IN THE NEWS – SUPREME COURT RULING PUTS THE BURDEN ON EMPLOYERS TO PROVE POLICIES IMPACTING OLDER WORKERS ARE “REASONABLE”

In a decision hailed by employee advocates as a triumph, the U.S. Supreme Court ruled yesterday that in age discrimination cases the employer bears the burden of proof that employment decisions having a “disparate impact” on older workers are based on a reasonable factor other than age.

Three years ago, in March 2005, the Supreme Court ruled in the landmark case of Smith v. City of Jackson that the Age Discrimination in Employment Act (“the ADEA”) protects workers when an employer implements a policy which, on its face, has nothing to do with age, but in practice disproportionately impacts employees over age 40 in a negative way. (Notably, this marked a significant change for Florida employers because until that ruling, federal courts in Florida had held that the “disparate impact” theory was not applicable to age discrimination cases.
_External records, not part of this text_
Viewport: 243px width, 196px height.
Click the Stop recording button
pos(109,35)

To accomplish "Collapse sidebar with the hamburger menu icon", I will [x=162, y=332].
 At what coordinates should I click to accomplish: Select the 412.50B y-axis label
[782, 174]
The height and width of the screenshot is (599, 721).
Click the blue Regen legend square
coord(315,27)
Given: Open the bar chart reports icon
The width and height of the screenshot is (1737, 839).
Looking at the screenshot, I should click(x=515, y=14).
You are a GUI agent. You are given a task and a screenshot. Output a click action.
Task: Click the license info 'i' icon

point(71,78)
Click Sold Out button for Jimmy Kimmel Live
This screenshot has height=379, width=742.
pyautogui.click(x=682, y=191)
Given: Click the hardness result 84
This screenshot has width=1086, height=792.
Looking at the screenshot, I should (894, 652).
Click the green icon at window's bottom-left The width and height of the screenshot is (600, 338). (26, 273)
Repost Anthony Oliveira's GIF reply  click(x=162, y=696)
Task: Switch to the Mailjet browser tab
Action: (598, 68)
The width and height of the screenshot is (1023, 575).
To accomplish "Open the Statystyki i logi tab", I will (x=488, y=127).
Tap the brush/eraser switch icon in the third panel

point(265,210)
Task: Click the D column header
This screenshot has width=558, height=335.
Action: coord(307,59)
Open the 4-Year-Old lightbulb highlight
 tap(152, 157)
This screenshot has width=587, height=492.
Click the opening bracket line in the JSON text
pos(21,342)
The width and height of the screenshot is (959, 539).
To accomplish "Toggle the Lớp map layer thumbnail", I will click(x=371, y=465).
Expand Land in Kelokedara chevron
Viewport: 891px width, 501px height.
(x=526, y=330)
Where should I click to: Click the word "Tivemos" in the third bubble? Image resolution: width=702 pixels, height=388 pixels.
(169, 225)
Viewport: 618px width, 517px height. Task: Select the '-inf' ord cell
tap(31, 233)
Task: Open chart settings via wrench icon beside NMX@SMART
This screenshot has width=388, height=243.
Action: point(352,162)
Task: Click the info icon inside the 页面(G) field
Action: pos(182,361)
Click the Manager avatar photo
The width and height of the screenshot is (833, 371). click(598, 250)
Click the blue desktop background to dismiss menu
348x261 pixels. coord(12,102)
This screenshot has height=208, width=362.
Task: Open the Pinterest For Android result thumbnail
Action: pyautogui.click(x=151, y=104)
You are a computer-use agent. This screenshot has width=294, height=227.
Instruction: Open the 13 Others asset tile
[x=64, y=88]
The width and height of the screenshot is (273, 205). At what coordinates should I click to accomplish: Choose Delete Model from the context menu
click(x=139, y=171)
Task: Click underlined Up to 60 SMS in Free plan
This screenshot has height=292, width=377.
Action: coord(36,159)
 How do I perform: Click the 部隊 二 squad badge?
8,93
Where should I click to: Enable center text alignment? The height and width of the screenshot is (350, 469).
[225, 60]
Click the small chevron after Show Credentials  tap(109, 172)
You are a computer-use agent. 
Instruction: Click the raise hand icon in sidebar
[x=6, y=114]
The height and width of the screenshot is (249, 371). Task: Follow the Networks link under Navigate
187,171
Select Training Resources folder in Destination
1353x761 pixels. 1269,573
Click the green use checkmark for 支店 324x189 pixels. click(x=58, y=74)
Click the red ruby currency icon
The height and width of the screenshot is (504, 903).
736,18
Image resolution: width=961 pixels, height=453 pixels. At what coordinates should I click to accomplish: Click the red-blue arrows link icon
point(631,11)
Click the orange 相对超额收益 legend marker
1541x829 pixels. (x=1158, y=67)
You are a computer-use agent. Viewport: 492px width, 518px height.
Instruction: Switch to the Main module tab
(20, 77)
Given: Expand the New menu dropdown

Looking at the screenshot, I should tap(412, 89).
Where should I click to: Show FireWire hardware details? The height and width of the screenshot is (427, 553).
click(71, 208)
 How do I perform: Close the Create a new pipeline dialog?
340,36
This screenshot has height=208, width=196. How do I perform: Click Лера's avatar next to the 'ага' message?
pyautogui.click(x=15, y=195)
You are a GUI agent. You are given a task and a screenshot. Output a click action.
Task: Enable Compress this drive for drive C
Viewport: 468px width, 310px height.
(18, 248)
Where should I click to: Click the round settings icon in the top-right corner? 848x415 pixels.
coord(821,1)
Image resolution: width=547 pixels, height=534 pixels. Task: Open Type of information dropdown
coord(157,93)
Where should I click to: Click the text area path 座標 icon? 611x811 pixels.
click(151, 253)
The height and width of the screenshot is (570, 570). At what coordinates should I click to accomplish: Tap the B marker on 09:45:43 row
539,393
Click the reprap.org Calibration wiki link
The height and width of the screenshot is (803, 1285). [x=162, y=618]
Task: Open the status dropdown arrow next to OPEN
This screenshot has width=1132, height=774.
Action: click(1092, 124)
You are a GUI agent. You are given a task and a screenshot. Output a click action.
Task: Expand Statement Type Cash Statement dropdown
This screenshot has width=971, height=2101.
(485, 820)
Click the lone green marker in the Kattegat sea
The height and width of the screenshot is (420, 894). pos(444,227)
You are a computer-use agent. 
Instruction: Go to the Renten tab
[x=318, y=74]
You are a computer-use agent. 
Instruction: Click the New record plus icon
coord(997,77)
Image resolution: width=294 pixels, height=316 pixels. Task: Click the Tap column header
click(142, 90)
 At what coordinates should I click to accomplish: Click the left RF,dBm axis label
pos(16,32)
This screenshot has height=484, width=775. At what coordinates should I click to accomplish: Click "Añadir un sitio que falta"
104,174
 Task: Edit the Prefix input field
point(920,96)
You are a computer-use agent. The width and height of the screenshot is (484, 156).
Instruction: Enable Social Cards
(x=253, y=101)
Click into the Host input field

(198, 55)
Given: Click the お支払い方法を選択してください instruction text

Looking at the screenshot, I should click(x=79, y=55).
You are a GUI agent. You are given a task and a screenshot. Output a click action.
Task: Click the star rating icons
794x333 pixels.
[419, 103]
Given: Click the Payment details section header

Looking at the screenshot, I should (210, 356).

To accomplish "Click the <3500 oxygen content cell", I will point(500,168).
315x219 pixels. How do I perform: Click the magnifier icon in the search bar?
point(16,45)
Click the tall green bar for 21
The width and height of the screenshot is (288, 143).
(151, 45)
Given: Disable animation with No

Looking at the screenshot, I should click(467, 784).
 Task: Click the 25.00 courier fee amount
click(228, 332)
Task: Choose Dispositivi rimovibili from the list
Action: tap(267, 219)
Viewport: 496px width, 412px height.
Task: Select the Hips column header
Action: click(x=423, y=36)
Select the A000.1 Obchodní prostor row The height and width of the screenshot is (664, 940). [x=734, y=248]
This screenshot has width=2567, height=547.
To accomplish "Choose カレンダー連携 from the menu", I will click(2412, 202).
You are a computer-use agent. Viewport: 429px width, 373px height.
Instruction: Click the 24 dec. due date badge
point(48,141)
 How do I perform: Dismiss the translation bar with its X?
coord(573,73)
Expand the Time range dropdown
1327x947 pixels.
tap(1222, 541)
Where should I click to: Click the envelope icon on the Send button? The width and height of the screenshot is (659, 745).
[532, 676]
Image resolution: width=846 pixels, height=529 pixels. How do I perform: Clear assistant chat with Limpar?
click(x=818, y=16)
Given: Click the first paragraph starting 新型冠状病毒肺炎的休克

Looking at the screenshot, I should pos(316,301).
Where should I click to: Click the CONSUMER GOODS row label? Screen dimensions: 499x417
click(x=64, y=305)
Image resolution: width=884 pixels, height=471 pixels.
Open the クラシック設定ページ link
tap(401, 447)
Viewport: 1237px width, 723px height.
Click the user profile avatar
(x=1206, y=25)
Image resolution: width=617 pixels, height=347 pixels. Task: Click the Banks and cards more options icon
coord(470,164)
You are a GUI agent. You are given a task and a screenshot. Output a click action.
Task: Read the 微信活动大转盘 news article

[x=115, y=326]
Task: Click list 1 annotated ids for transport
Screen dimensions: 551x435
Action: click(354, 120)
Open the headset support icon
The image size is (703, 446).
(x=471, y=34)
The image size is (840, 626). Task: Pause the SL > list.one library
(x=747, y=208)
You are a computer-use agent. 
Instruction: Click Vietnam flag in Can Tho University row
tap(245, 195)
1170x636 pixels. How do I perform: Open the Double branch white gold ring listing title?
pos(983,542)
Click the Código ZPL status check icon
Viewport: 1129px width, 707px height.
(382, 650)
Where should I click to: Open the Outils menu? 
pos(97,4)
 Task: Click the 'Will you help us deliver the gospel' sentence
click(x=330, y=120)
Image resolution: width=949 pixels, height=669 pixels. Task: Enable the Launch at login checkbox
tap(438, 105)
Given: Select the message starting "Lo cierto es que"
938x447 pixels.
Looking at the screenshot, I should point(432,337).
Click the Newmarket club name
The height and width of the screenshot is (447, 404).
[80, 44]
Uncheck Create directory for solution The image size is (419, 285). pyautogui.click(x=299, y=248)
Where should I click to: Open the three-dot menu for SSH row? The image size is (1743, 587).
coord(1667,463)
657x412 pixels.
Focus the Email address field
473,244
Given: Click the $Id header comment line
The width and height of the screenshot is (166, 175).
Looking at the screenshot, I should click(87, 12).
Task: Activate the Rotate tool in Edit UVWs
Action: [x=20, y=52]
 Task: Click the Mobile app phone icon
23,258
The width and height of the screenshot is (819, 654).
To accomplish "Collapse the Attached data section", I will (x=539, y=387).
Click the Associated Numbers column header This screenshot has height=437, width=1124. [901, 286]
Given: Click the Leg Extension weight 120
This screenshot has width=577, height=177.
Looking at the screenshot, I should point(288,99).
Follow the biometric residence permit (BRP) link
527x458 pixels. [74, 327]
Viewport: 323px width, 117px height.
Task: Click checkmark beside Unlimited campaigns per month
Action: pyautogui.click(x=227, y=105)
To win a case, an ADEA plaintiff had to prove the employer’s alleged discriminatory policy was intended to harm older workers.) In Smith the Supreme Court held that such claims were in fact actionable under the ADEA, but did give the employer a “safe harbor” for their policies. Once an employee was able to show that the policy did in fact have a disparate impact, the employer could avoid liability by bringing forward evidence that the policy was based on “reasonable factors other than age,” a standard referred to by the Court as “RFOA.”

By requiring only an RFOA in the Smith case, the Court gave employers an advantage they did not have in disparate impact cases that traditionally arose in the contest of sex discrimination claims under Title VII of the Civil Rights Act. It has long been held that to avoid liability for a policy that has a disparate impact against a protected class under Title VII, the employer must show that the job requirement is a “bona fide occupational qualification,” referred to as a “BFOQ.” The classic examples in those early cases were height and weight restrictions which disproportionately excluded women from jobs as firefighters, but were held to be BFOQ’s because a certain minimum height and weight was deemed necessary to the ability to carry an overweight, unconscious victim out of a burning building. By interpreting the ADEA as requiring a lesser standard – the reasonableness standard of the RFOA instead of the absolute job necessity standard of the BFOQ – the Court made it much easier for an employer who was not intentionally discriminating to defend policies that had a disparate impact on older workers, so long as those policies were otherwise reasonable.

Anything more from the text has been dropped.